TIMMINS -- Lawn owners are welcome to slack on their lawn care this month, dubbed by the Nature Conservancy of Canada as 'Slow Mow May.'

The organization's media relations director said delaying your spring lawn trim or taking more time than usual to mow your lawn can give pollinating insects a running start to the season.

"Our lawns can be very important for nature, in terms of helping pollinators," said Andrew Holland. "By letting the flowers bloom on your lawn, including dandelions, you can provide an important source for nectar and pollen for wild bees, butterflies, and other pollinating insects."

Holland also encourages people to stomp around their lawns before revving the mower or trimmer, to give the insects a chance to scurry away.

Communities usually have length limits for residential lawns, but he said posting and slowing your mow as much as possible can do wonders in supporting the pollinator population.

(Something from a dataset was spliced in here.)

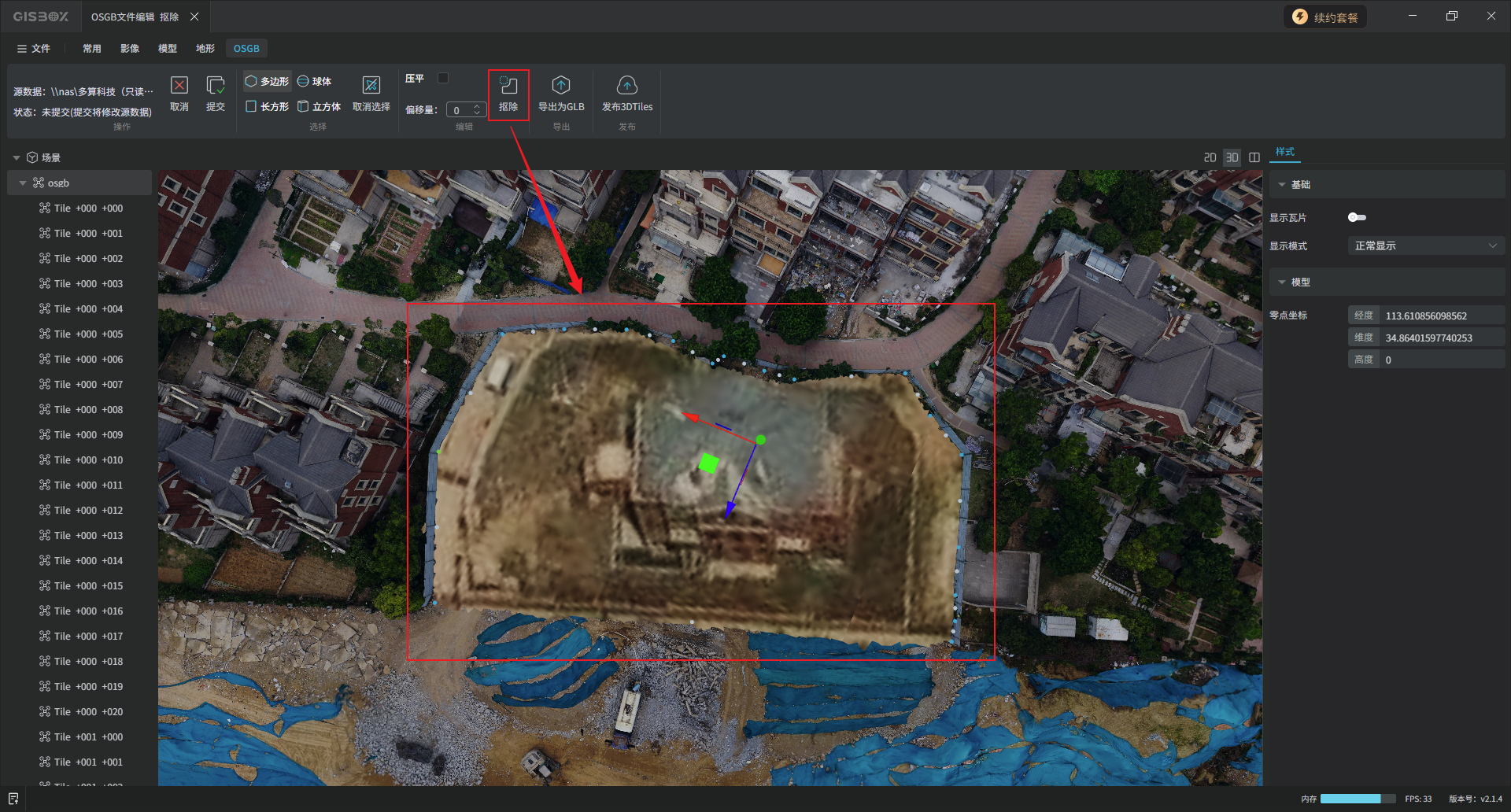Viewport: 1511px width, 812px height.
Task: Click the 导出为GLB export icon
Action: pos(560,86)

Reversing declining pollinator population

The population of pollinating insects, like bumblebees and wild bees, has been declining in Canada, particularly in Ontario, and so Holland said every home with a lawn or garden has a role to play in replenishing it.

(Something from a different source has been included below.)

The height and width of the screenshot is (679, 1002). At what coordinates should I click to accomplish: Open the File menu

The City of Timmins is a certified 'Bee City,' which comes with a commitment to protect these insects — and the city's environmental coordinator, Christina Beaton, said residents can participate by giving bees and butterflies the tools they need to do their jobs.

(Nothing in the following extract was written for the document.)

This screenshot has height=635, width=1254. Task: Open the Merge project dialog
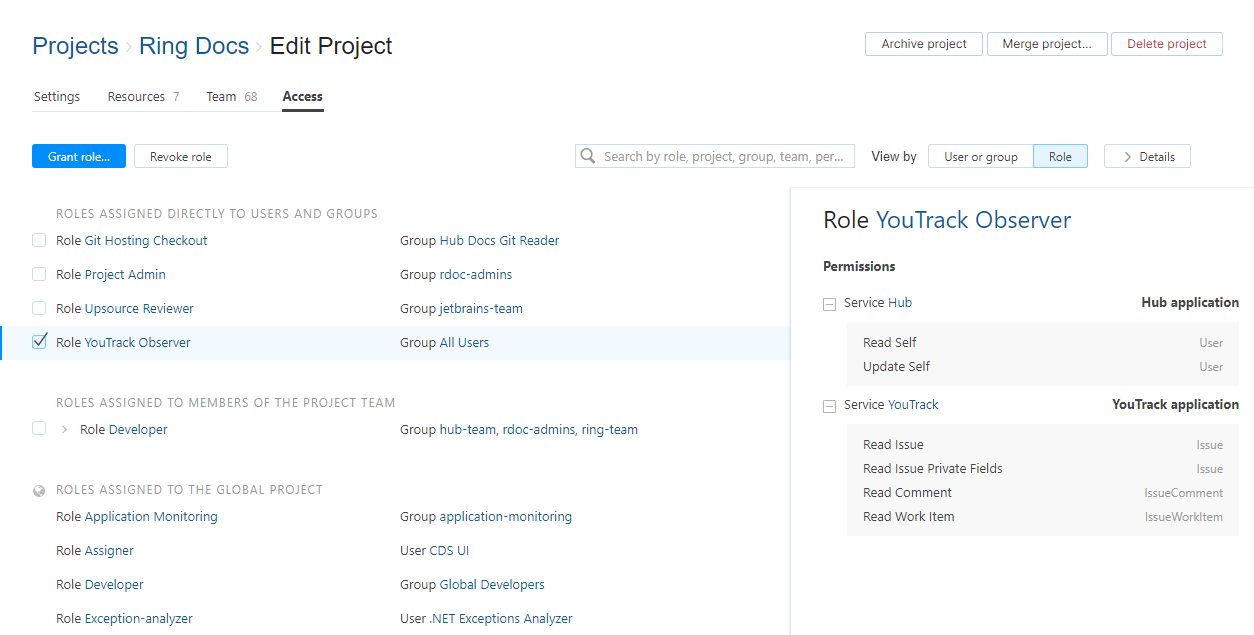point(1046,44)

"Dandelions and the first flowering plants are the first food for the pollinators," Beaton said. "Anything that you can do to bring flowers and bring pollinators to the city is beneficial and every small impact makes a large impact if we're all doing it together."

Steps like planting a small garden and reducing the use of pesticides are important as well, she said.

A year-round effort

Lawn care — or a slight lack thereof — is a great place to start getting into the eco-friendly spirit, she said, but the key is also making adjustments throughout the year.

"The important thing is to plant flowers that will bloom in all three seasons so that we're supporting pollinators throughout all of the seasons," Beaton said.